🔨 County's Request to Avoid Mandated Building Codes Wins Approval in State Legislature

building permit

On Monday, members of the Tennessee General Assembly considered and passed HB0539 (SB1167). The bill authorizes the state fire marshal to inspect an owner's building upon the owner's request to determine if the building meets the statewide safety standards, even if the building is located in a county or municipality that has opted out of the statewide safety codes. The proposal was sponsored by State Representatives Barry Doss and David Byrd and State Senator Joey Hensley in Nashville at the behest of the Lawrence County Commission.
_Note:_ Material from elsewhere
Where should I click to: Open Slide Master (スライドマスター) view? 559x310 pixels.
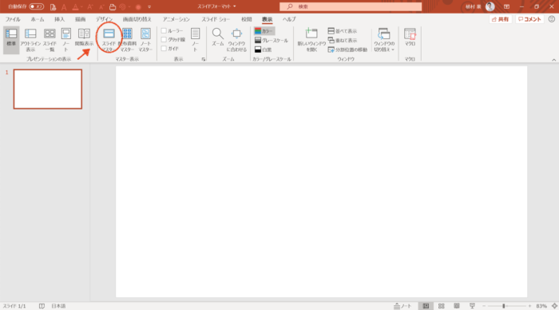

Back in September, officials with the State Fire Marshal's Office informed county leaders that since they had not adopted residential building codes in the unincorporated parts of the county, county government would no longer be eligible for certain USDA, Rural Development, VA and FHA grants. They also told local leaders that private citizens no longer be able to qualify for certain government-backed loans and that home builders could not obtain a certificate of occupancy until codes were adopted. This re-interpretation of state law did not sit well with a majority of the commission who felt like the state was trying to strong arm Lawrence County and other local governments into adopting statewide building codes.

"Since we are a rural and economically challenged county, the county commission has always thought it best to opt out of residential codes because adopting codes often leads to increased costs for materials and construction costs for citizens," said Commissioner Chris Jackson who authored and co-sponsored the proposal that was sent to the legislature. "We have also been afraid that if adopted, it would eventually lead to more comprehensive and far reaching codes from the state and federal government which could also pose a serious financial burden on the citizens of the county. Plus, currently, a large majority of contractors already follow proper code without government mandating it and charging extra for it," Jackson added.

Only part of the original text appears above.